* _Required action_
Among the entries below, find the lines holding "Open" and copy them.

───── Records for this exercise

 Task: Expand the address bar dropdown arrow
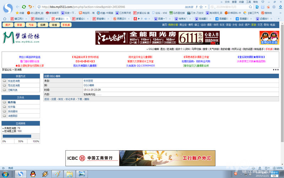click(x=206, y=7)
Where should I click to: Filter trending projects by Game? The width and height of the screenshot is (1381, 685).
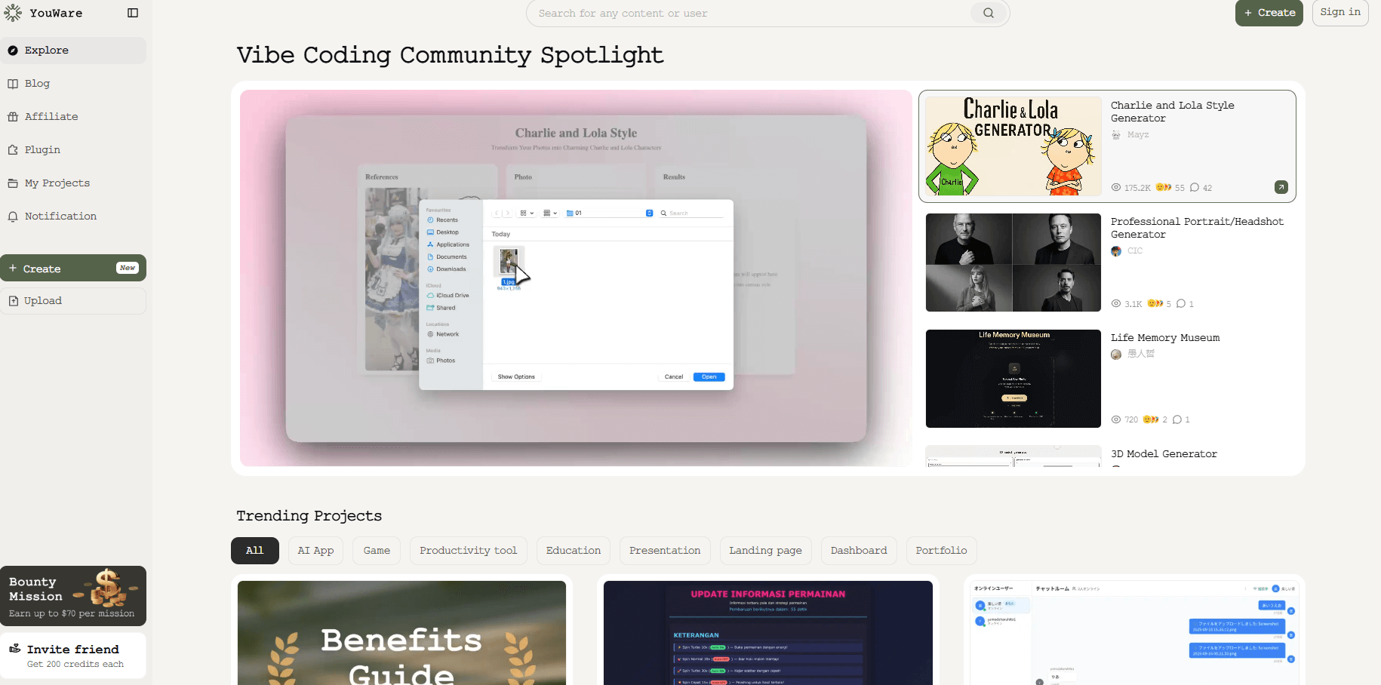coord(377,551)
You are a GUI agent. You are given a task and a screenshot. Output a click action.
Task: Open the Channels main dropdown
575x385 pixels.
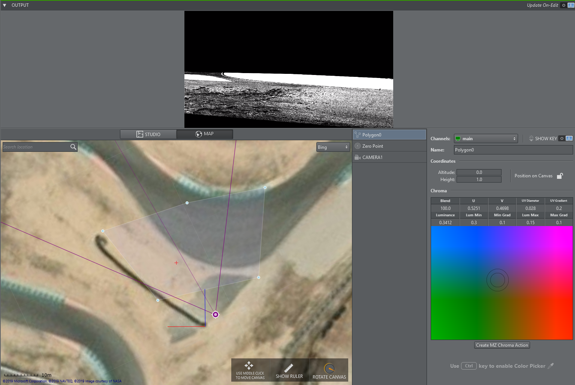pos(485,139)
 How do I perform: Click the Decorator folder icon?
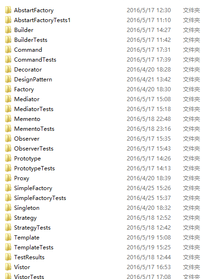pos(8,69)
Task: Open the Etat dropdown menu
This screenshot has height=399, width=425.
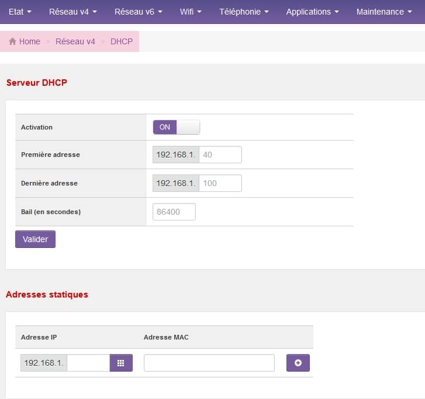Action: 20,12
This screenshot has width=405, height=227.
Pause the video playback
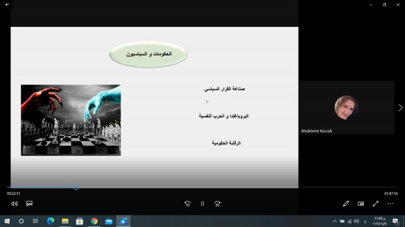[x=202, y=204]
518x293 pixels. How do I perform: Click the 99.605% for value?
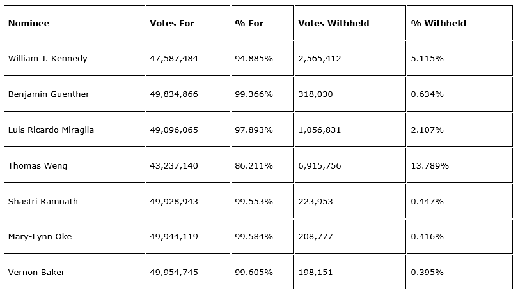[253, 273]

──────────

* _Expected answer_
Task: Open the Channels main dropdown
Task: Open the Etat dropdown menu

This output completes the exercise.